Informationen für die Eltern – Flexibilität des Schuleintritts, Einschulung 2019/2020

Februar, 2019

Liebe Eltern,

im Februar 2018 wurde das Niedersächsischen Schulgsetzes in Bezug auf die Flexibilität des Schuleintritts geändert. In § 64 Abs. 1 NSchG wurde folgender neuer Satz 2 eingefügt:

 

Für Kinder, die das sechste Lebensjahr zwischen dem 1. Juli und dem 30. September eines Jahres vollenden, können die Erziehungsberechtigten den Schulbesuch durch schriftliche Erklärung gegenüber der Schule um ein Jahr hinausschieben; die formlose Erklärung (Vordruck ist ebenfalls hierzu finden) ist vor dem Beginn des betreffenden Schuljahres bis zum 1. Mai gegenüber der Schule abzugeben. Sie muss nicht begründet werden.

 Zu Ihrer Information teile ich Ihnen die rechtlichen Grundlagen und die weitere Vorgehensweise mit:

 Beginn der Schulpflicht

Mit der Neuregelung bleibt es dabei, dass die Schulpflicht in dem Schuljahr beginnt, in dem ein Kind das sechste Lebensjahr bis zum 30. September vollendet. Für die betroffenen Kinder wird nur die Einschulung um ein Jahr nach hinten verschoben.

Die Möglichkeit der Einschulung von „Kann“-Kindern, die erst nach dem 30. September sechs Jahre alt werden, bleibt weiterhin erhalten.
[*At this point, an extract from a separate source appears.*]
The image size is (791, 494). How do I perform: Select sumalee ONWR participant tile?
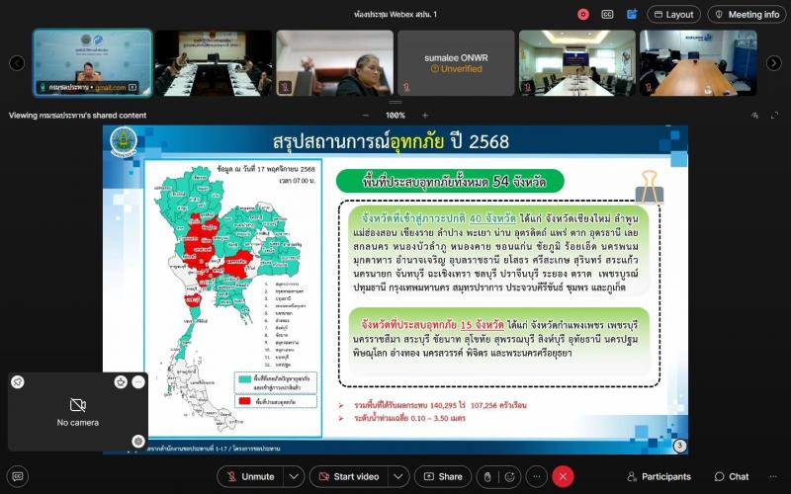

Umentscheidungen nach dem 1. Mai

Der Stichtag 1. Mai verbietet es der Schule nicht, Kinder noch nach diesem Termin aufzunehmen, wenn sich die Erziehungsberechtigten noch umentscheiden sollten. Sie haben bei schuldhafter Versäumnis der Frist allerdings keinen Rechtsanspruch mehr auf die sofortige Einschulung (bzw. im umgekehrten Fall, bei Versäumung der Frist, auf „Aufschieben“).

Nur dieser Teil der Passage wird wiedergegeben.